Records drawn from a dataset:
-*-*-
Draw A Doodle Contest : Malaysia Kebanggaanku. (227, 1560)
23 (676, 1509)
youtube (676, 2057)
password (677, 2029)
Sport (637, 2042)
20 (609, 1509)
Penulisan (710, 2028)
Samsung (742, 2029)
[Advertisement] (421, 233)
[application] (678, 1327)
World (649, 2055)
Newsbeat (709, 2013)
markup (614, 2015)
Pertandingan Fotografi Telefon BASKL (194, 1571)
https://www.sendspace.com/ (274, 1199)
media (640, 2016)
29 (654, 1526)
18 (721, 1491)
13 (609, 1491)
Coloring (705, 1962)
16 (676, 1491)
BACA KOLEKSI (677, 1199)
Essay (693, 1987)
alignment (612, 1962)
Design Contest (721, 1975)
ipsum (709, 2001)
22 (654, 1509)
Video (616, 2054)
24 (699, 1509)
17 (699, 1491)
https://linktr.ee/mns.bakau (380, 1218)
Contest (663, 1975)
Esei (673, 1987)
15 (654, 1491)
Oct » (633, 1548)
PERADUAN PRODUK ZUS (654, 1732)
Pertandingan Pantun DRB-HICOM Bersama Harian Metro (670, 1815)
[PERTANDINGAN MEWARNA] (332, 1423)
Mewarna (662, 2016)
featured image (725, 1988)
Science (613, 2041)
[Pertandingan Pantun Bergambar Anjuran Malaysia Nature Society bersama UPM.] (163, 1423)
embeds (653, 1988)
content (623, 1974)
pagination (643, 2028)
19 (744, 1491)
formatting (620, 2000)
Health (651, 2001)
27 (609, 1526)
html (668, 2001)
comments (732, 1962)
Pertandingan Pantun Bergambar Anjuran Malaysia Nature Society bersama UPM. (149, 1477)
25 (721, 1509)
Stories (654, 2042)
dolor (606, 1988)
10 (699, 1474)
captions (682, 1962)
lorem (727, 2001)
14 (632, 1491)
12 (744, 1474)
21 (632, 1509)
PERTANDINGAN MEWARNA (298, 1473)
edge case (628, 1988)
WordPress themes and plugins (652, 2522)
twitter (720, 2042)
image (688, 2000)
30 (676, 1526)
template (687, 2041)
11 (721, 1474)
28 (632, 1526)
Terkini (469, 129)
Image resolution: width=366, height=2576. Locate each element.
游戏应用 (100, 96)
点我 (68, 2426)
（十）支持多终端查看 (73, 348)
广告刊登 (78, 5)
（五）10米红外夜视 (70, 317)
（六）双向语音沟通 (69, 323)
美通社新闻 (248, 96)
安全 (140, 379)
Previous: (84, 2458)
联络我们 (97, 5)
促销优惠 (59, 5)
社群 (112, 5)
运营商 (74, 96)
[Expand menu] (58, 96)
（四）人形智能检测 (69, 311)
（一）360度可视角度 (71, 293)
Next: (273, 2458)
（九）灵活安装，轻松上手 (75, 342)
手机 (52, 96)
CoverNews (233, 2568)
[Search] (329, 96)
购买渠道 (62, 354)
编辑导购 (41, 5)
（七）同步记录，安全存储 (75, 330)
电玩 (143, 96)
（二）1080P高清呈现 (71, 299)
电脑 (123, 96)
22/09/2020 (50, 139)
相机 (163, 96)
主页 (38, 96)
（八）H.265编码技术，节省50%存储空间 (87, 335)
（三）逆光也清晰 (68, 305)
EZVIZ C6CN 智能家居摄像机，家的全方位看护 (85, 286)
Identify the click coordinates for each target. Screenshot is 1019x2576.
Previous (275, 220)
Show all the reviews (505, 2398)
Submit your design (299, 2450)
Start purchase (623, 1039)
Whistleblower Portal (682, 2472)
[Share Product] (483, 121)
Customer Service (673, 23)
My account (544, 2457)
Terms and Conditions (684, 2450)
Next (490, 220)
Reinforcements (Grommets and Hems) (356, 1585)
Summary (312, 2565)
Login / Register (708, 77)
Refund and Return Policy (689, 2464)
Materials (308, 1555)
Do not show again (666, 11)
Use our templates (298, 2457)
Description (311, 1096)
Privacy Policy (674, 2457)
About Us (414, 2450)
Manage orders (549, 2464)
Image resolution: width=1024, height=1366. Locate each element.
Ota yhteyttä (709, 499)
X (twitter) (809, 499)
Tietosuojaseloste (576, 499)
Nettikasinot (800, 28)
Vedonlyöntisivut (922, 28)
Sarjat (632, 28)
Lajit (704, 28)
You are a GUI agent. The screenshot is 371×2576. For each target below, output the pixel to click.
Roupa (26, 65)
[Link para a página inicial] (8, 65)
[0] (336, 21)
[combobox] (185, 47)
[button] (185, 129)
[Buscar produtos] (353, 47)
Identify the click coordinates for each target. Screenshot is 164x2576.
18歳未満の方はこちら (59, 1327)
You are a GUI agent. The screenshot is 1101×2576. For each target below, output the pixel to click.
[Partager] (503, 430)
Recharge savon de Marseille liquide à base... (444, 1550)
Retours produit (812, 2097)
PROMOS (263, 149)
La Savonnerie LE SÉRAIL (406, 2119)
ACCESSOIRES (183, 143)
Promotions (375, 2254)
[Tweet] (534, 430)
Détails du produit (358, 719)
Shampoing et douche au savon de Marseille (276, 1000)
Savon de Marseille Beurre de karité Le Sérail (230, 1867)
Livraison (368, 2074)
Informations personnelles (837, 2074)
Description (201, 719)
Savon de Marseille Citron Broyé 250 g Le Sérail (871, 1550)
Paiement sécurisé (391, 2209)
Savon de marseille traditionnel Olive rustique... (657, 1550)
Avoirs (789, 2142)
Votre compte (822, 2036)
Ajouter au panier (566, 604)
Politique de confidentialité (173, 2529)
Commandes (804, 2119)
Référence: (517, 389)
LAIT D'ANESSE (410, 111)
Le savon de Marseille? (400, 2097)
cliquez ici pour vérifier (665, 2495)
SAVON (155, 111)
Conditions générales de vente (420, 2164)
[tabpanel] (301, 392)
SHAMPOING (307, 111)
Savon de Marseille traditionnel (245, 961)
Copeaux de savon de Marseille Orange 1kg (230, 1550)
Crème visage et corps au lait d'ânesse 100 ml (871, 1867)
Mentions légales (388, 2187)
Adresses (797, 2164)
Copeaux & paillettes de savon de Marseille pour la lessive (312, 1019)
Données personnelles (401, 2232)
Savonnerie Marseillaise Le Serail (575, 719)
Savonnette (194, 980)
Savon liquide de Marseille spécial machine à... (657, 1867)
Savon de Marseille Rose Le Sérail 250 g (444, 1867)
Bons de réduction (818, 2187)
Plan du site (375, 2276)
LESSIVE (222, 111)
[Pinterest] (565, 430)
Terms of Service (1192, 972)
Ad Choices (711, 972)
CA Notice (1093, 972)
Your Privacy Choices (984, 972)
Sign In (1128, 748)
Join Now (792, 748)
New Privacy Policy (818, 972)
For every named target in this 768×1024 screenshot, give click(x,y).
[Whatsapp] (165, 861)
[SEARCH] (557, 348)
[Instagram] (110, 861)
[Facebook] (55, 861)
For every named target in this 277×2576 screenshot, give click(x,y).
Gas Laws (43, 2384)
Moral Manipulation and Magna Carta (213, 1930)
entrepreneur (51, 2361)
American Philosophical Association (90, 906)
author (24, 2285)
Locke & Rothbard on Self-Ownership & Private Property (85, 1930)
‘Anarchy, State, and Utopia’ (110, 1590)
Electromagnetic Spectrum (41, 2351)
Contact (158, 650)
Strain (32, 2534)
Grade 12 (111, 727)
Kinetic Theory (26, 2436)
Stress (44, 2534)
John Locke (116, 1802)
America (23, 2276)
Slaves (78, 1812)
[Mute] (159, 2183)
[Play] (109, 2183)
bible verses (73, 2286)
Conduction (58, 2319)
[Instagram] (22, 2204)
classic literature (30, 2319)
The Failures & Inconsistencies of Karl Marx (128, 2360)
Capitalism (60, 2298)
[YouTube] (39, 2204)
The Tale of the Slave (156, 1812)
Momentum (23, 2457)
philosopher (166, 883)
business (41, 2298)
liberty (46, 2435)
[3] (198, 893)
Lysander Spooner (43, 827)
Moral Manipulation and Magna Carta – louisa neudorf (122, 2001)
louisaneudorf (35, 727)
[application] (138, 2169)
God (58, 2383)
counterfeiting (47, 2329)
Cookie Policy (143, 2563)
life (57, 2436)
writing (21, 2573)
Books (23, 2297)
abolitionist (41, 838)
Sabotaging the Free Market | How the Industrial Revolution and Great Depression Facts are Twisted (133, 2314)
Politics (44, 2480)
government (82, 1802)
-*-*-
- Work request
Once you find the line with "[combobox] (185, 47)" in the entries above, output it and each line after it up to and including the line with "Adresses (797, 2164)", and nothing else.

- Exercise result
[combobox] (185, 47)
[button] (185, 129)
[Buscar produtos] (353, 47)
Identify the click coordinates for each target. Screenshot is 164x2576.
18歳未満の方はこちら (59, 1327)
You are a GUI agent. The screenshot is 1101×2576. For each target below, output the pixel to click.
[Partager] (503, 430)
Recharge savon de Marseille liquide à base... (444, 1550)
Retours produit (812, 2097)
PROMOS (263, 149)
La Savonnerie LE SÉRAIL (406, 2119)
ACCESSOIRES (183, 143)
Promotions (375, 2254)
[Tweet] (534, 430)
Détails du produit (358, 719)
Shampoing et douche au savon de Marseille (276, 1000)
Savon de Marseille Beurre de karité Le Sérail (230, 1867)
Livraison (368, 2074)
Informations personnelles (837, 2074)
Description (201, 719)
Savon de Marseille Citron Broyé 250 g Le Sérail (871, 1550)
Paiement sécurisé (391, 2209)
Savon de marseille traditionnel Olive rustique... (657, 1550)
Avoirs (789, 2142)
Votre compte (822, 2036)
Ajouter au panier (566, 604)
Politique de confidentialité (173, 2529)
Commandes (804, 2119)
Référence: (517, 389)
LAIT D'ANESSE (410, 111)
Le savon de Marseille? (400, 2097)
cliquez ici pour vérifier (665, 2495)
SAVON (155, 111)
Conditions générales de vente (420, 2164)
[tabpanel] (301, 392)
SHAMPOING (307, 111)
Savon de Marseille traditionnel (245, 961)
Copeaux de savon de Marseille Orange 1kg (230, 1550)
Crème visage et corps au lait d'ânesse 100 ml (871, 1867)
Mentions légales (388, 2187)
Adresses (797, 2164)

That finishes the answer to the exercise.